Work to be completed: Only the lines of the data below from the one with "For every named target in this 429×2576" through the one with "[NX – Convivimos Cuenta – 300×250] (349, 281)" are wanted. Repeat them exactly.

Data items

******

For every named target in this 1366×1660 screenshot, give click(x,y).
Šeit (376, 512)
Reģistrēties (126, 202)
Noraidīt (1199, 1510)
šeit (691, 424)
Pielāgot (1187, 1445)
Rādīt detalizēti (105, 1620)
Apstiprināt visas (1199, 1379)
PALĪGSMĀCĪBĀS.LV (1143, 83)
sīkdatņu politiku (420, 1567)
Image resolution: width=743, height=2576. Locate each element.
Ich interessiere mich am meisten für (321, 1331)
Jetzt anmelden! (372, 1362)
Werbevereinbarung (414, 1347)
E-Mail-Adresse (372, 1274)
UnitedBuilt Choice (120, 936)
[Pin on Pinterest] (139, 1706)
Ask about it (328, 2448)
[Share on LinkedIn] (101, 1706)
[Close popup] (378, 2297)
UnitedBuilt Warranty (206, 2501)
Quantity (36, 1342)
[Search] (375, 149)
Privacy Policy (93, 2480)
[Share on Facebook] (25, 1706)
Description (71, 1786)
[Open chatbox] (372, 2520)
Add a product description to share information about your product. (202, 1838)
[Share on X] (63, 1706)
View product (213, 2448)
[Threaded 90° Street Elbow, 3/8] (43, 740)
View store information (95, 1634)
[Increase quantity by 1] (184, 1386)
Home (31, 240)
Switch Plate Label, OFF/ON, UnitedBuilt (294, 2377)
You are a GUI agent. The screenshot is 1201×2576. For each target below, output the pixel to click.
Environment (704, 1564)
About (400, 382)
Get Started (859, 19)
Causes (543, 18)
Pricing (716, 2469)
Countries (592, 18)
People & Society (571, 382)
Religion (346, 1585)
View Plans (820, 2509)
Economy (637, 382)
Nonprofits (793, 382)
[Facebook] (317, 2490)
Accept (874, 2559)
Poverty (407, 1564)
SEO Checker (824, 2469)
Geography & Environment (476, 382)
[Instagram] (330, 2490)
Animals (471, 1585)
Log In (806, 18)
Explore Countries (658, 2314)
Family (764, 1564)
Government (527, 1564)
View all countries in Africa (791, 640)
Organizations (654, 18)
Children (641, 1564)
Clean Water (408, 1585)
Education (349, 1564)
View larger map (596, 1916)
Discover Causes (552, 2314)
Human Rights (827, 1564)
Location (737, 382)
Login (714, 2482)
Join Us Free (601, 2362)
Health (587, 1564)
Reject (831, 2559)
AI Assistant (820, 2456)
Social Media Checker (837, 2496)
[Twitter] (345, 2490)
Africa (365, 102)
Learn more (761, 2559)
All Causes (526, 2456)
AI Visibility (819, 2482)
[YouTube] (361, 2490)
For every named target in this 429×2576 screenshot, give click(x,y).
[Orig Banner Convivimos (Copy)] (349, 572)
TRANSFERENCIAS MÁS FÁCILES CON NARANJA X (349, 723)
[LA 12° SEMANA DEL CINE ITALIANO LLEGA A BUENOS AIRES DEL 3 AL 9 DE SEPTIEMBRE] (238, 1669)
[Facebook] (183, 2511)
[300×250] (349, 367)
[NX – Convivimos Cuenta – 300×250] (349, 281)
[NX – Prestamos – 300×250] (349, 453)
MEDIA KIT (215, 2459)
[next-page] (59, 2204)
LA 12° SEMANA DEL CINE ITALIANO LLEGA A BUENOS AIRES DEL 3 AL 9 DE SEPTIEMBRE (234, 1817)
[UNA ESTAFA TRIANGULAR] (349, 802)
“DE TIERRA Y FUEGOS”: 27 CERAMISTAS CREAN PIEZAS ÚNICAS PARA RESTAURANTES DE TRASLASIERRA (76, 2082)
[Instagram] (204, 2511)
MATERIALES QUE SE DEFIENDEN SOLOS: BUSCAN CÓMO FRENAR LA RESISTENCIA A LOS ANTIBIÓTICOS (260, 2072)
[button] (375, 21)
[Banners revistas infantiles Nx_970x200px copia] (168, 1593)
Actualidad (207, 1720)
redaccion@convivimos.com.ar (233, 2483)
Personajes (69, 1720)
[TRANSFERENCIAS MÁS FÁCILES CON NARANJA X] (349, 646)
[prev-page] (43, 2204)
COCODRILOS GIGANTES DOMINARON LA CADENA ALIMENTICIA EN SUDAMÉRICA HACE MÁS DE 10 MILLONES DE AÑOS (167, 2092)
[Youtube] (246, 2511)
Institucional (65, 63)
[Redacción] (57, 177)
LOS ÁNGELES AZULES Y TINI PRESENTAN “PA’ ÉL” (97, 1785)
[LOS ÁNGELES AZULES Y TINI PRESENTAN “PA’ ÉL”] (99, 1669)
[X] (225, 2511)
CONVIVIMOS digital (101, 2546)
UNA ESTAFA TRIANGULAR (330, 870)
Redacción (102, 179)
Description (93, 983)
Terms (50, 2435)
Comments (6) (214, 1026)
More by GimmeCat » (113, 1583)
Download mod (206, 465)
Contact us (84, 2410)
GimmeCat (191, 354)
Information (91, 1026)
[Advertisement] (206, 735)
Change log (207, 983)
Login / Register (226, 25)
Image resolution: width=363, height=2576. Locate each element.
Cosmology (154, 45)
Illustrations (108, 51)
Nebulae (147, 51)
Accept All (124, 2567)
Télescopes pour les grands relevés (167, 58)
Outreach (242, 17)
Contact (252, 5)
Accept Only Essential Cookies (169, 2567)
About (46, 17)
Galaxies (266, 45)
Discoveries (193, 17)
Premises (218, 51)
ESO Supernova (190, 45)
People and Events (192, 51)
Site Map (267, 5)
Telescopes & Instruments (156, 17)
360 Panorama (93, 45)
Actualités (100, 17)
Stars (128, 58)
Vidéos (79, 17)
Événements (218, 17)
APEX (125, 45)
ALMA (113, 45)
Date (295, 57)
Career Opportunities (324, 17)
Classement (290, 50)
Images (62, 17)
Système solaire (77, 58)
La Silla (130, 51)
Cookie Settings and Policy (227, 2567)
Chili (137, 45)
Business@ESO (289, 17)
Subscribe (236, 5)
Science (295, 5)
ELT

******

Solution for this problem:
For every named target in this 429×2576 screenshot, give click(x,y).
[Orig Banner Convivimos (Copy)] (349, 572)
TRANSFERENCIAS MÁS FÁCILES CON NARANJA X (349, 723)
[LA 12° SEMANA DEL CINE ITALIANO LLEGA A BUENOS AIRES DEL 3 AL 9 DE SEPTIEMBRE] (238, 1669)
[Facebook] (183, 2511)
[300×250] (349, 367)
[NX – Convivimos Cuenta – 300×250] (349, 281)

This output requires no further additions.